FRAGMENTO DEL DOCUMENTO:

==========

Si ahora pasamos a internalizar masivamente costes en la producción energética o en el transporte, entre otros ámbitos, todo esto saldrá más caro. Esto tiene inevitablemente dos efectos: por una parte, encarece la producción y el consumo, con la derivada de que como para todo se utiliza energía, acabaremos teniendo una subida generalizada de precios, es decir inflación. No es la única causa de la inflación que ya estamos sufriendo a nivel mundial, pero sí es un factor relevante y, por cierto, permanente. O si lo prefieren es transitorio, pero nos va a durar lo que tenemos por delante de transición energética, es decir décadas.

El segundo factor es que no sólo la inflación es un impuesto injusto que se ceba en los pobres, sino que el propio encarecimiento de la energía es, por sí solo, regresivo. Simplificando, un hogar pobre gasta más porcentaje de su renta no sólo en el consumo, sino también en el consumo de luz o gasolina, y menos, por ejemplo, en ocio. Por eso, el proceso de internalizar los costes de contaminar, o de emitir CO2, que no es un veneno, acentúa las desigualdades sociales. Por eso, la primera lección de todo esto es ser realista y asumir que sí hay costes en la transición ecológica. Eso hay que tenerlo en cuenta para compensar a los perdedores.

==========

ENTRADAS:
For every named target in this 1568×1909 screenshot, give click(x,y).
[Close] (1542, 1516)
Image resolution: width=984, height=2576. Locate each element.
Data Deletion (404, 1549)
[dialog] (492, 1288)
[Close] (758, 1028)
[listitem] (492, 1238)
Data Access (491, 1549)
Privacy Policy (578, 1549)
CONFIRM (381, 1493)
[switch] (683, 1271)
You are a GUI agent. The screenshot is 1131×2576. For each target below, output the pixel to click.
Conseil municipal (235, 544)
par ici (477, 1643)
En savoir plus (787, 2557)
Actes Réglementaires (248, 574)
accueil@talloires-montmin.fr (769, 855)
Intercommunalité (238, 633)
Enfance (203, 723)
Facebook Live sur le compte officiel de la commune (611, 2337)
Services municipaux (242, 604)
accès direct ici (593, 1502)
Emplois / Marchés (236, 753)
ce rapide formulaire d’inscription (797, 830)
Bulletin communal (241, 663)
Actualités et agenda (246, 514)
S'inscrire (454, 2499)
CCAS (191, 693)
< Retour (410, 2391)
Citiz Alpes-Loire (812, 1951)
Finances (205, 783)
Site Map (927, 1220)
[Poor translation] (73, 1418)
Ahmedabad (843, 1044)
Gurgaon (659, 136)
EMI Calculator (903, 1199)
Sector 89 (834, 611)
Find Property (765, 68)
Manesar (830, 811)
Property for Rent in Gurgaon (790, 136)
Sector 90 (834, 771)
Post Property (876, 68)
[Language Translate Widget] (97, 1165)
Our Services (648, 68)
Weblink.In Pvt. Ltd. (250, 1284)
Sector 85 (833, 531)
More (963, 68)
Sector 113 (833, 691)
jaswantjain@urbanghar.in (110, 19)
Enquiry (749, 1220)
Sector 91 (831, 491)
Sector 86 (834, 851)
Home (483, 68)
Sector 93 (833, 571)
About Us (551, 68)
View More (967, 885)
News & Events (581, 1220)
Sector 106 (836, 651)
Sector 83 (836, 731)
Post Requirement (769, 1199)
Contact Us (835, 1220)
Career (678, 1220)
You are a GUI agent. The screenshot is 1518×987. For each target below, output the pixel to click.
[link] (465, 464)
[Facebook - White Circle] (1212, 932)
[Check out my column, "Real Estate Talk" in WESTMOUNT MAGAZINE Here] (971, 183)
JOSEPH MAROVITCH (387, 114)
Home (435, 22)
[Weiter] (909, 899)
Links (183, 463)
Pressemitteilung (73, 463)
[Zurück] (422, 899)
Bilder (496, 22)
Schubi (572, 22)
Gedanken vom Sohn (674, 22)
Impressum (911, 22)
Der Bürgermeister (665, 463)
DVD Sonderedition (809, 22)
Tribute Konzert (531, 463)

==========

CONJUNTO DE TAREAS:
- A) Responde a estas preguntas sobre el fragmento acerca del coste de la transición energética:
(i) ¿Qué nombre recibe la subida generalizada de precios que, según el texto, provocará el encarecimiento de la energía?
(ii) ¿Cuánto tiempo durará ese factor, según el texto?
(iii) ¿En qué gasta menos un hogar pobre, según el ejemplo que se da?
- B) Continúa el fragmento sobre el coste de la transición energética a partir de su última oración.

RESPUESTAS POR TAREA:
- A)
(i) Inflación.
(ii) Décadas, lo que queda por delante de transición energética.
(iii) En ocio.

- B)
Pero si hay que asumir costes, lo primero es intentar que los costes no se disparen y se puedan pagar. Incluso, antes que eso, hay que saber qué costes se asumen con cada alternativa. Por ejemplo, el coste de la energía solar o eólica no sólo es el coste marginal al que ofertan al mercado eléctrico, a menudo cero, sino también, el coste fijo de las instalaciones. Este coste y una determinada rentabilidad, se paga a través de dos vías: por una parte, las primas que forman parte del recibo eléctrico. Éste no es un coste menor y son varios miles de millones de euros al año desde hace década y media. En segundo lugar, cuando otra tecnología, habitualmente el gas, fija un precio en el mercado, que es marginalista como el eléctrico, este precio, elevado, remunera a toda la producción, incluyendo renovables. Si esto no existiese, las instalaciones que apenas tienen coste variable, pero sí un elevadísimo coste fijo, no serían rentables. Y si se quiere que haya nuevas inversiones para atender una demanda eléctrica que, probablemente sea creciente en el futuro, entonces no se puede pretender que las haya a pérdidas.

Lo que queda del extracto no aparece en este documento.